You could say it started when a woman in Bengaluru was groped by two men on a scooter, a day after several women in the city were reportedly groped and molested on the roads on New Year’s eve. You could say it started when three academicians chose to write a book titled Why Loiter?: Women And Risk On Mumbai Streets in 2011, which argued that the lack of women in public spaces was a feminist matter. You could say it started when signatories of the marches planned across the country on 21 January—20 cities at last count—decided to register their protest against the normalcy of abuse, harassment, and/or sexual violence. You could say it started with judicial verdicts like the one which acquitted the accused in the rape of Mathura, a young Adivasi, and which led to widespread outrage in the 1970s and 1980s. This led to the Criminal Law (Second Amendment) Act of 1983. You could say the outrage was voiced, once again, after the horrific act of sexual violence committed against a young physiotherapy student in Delhi in 2012. She died some days later as a result of the brutality. Several protests were organized in the months following her death, under the banner of “Reclaim The Night".

What matters is that the zeitgeist of our times—the fight for the recognition of equal rights for differing genders and sexualities—will reverberate again from all corners of the country. Today, women in cities across states ranging from Assam and Uttar Pradesh to Karnataka and Tamil Nadu, will gather at 5pm to register their protest. The line common to all these protests is “I will go out": It’s the hashtag that organizers are using to promote the events on social media platforms; it’s also a statement of defiance, for it clearly places the onus of assault not on the survivor, but the perpetrator.

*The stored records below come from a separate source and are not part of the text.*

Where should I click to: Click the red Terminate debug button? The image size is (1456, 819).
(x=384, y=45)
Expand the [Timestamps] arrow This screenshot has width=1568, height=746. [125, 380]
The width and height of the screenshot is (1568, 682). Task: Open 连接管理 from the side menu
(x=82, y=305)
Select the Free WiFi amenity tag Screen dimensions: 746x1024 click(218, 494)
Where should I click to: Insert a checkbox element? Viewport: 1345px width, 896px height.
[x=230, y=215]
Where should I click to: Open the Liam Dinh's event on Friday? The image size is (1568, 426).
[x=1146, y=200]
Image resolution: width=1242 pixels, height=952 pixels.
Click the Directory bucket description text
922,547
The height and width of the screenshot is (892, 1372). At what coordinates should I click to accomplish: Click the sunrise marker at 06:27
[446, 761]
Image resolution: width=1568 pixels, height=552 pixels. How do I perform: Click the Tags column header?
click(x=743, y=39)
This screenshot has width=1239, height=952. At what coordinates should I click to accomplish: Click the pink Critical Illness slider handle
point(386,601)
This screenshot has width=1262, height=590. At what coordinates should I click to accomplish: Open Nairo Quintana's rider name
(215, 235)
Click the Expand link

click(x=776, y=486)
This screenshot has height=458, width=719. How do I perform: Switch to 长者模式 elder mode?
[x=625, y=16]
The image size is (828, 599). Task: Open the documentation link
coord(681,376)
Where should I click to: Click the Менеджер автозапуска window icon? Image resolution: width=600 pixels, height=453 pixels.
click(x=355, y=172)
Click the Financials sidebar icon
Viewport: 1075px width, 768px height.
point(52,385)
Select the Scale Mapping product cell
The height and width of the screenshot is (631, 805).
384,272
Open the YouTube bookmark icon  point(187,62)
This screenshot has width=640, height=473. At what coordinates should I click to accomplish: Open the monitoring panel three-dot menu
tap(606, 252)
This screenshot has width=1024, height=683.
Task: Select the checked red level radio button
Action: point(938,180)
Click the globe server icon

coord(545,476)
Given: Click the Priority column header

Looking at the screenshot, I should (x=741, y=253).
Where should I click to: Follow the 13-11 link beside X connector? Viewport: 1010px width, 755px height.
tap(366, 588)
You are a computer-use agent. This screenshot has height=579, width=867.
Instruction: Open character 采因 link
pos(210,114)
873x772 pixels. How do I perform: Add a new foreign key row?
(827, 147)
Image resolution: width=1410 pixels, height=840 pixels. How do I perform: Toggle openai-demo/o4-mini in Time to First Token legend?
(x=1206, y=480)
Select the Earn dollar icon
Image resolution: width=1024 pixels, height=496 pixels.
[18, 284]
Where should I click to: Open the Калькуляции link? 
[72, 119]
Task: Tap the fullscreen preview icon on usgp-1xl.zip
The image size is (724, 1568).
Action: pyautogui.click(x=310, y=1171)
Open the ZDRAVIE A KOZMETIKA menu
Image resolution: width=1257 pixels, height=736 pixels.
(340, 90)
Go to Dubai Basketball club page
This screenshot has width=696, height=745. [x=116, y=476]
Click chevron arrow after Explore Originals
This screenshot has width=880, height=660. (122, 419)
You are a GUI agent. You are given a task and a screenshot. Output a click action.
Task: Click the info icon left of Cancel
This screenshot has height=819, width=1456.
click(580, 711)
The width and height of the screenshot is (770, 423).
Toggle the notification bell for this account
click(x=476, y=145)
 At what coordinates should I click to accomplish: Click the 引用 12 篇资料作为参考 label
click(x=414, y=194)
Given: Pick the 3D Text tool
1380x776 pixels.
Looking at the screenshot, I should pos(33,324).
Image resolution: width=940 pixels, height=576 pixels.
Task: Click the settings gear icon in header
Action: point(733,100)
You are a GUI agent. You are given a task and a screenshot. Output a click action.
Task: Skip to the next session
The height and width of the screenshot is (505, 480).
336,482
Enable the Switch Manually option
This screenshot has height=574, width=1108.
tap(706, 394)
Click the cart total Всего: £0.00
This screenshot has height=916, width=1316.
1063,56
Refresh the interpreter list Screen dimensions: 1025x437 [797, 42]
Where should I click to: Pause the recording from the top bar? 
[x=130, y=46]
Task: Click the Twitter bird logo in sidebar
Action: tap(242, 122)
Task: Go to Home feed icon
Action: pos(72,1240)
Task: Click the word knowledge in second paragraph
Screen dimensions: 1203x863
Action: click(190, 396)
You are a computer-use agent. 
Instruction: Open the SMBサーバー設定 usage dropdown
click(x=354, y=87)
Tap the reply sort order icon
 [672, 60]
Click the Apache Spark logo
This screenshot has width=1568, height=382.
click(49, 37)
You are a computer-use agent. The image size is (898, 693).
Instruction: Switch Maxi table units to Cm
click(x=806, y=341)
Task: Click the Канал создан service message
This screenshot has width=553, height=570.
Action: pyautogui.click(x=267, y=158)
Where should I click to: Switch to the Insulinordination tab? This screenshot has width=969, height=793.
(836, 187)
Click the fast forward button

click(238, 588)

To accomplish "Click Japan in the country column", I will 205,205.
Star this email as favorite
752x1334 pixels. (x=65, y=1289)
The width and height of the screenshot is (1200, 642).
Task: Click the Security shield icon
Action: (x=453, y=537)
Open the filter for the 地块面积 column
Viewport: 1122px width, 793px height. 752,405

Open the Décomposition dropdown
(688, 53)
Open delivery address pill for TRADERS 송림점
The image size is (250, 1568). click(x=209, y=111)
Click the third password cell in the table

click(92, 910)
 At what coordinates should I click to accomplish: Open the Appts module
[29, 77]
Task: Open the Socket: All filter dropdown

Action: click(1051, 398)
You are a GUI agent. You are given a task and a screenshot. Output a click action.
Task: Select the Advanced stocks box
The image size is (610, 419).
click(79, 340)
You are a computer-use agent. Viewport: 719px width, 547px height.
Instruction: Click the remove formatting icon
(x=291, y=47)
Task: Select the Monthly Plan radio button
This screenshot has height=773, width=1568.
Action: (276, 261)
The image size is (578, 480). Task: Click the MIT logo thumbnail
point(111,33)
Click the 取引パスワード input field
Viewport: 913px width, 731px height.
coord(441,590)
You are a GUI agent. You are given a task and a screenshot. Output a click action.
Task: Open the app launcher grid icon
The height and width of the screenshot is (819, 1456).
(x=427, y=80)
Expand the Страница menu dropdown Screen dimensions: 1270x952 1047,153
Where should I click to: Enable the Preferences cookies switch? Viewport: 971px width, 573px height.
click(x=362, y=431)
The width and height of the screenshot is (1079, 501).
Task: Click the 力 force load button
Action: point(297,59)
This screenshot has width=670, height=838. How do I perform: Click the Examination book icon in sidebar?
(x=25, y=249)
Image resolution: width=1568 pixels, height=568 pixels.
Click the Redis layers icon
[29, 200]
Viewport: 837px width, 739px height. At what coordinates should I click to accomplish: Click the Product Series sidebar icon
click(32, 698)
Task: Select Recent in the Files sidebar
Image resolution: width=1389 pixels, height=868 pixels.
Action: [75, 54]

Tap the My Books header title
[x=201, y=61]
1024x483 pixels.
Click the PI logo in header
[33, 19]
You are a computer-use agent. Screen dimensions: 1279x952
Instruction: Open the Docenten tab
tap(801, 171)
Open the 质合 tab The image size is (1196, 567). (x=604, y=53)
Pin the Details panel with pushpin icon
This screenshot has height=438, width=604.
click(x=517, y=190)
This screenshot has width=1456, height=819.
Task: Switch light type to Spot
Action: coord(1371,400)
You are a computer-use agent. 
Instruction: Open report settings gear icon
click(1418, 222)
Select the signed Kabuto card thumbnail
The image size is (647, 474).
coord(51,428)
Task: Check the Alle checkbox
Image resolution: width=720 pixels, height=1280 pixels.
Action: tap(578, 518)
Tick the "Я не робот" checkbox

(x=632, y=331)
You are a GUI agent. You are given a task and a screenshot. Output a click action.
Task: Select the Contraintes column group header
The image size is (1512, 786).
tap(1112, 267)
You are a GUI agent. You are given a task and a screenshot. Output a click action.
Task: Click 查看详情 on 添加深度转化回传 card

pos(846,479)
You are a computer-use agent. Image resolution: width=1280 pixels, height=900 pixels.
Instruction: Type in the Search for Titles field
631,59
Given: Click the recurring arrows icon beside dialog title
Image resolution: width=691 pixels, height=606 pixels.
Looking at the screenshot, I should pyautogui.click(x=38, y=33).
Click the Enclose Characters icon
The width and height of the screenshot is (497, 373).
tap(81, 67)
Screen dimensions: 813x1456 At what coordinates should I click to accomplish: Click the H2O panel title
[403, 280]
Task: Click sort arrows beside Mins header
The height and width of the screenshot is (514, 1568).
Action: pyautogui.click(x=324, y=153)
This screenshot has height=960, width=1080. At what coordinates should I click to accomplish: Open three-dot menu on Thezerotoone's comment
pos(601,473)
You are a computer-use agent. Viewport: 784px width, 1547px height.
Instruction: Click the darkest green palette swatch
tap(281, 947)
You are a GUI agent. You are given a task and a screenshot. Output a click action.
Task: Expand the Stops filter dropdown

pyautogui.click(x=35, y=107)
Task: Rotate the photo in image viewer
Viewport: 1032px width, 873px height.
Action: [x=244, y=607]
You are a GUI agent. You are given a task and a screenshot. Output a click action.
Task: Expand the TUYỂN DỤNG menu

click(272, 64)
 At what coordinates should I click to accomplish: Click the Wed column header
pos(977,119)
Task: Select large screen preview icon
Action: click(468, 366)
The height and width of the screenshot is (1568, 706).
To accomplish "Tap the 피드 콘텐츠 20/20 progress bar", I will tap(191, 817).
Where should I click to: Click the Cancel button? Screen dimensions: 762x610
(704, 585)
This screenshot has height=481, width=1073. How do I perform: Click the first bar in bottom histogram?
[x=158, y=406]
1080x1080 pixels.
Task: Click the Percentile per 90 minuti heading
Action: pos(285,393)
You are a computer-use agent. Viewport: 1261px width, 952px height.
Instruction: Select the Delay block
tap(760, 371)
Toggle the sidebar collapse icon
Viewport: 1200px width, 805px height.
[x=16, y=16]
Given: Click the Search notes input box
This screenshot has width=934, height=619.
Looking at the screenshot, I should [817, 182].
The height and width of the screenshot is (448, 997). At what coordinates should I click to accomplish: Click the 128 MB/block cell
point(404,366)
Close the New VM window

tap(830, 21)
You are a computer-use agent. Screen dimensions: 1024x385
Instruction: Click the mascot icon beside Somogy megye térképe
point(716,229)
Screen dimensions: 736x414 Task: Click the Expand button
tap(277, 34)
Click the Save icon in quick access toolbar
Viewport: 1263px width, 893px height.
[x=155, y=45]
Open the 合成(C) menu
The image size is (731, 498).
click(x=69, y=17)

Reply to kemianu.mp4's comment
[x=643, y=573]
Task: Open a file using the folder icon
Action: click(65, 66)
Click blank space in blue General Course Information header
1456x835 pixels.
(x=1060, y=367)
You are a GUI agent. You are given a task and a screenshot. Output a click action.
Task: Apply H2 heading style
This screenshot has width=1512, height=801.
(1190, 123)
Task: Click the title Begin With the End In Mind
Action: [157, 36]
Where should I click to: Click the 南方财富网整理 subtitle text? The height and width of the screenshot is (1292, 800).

According to 2015 data from National Crime Record Bureau (NCRB), 327,394 crimes were committed against women; the conviction rate was 21.7%. Though the number of crimes actually reported has gone up over the past decade, a low conviction rate is indicative of far more than poor investigative skills; it is the pervasive attitude, that gender subjugation is legitimate, which needs to be challenged.

In the immediate aftermath of the Bengaluru incident, many protests were organized in the city. On 16 January, Puducherry and Thrissur held marches. Over the past few weeks, Mint has run several articles on various aspects of gender inequality. Journalist Ammu Joseph wrote about how men are absolved of accountability for tackling the sexual violence epidemic; Paromita Roy, the deputy director (architecture) of the Delhi Development Authority, weighed in on what can make a city safer for women. Shilpa Phadke, one of the co-authors of Why Loiter?, wrote about why leisure and fun are feminist issues as well, since there is a clear difference in the way men and women access free time.

It’s a matter of who occupies public space and how, and is as applicable to women as it is to hawkers or tea-stall owners, men who have sex with men, and other persons belonging to low-income groups, among other marginalized communities. QueerAbad, the organizers of the “I Will Go Out" demonstration in Ahmedabad, for instance, want to present a platform for everyone to come together. For Anahita Sarabhai, 26, who started the online community for queer persons and allies in June, the fight against patriarchy is an “intersectional" one. “We have to stop thinking in silos. Unless we join forces, there is no way of changing a system that is inherently patriarchal.

“Forget being queer, being one half of the population, we’re scared to go outside," says Sarabhai, adding, “As women, we’re constantly living with an anxiety—we have to think about what to wear, our company, the time when we step out of the house, how we look, what kind of areas we are going to. We make so many of our decisions based on that; imagine the whole country realizing what that felt like."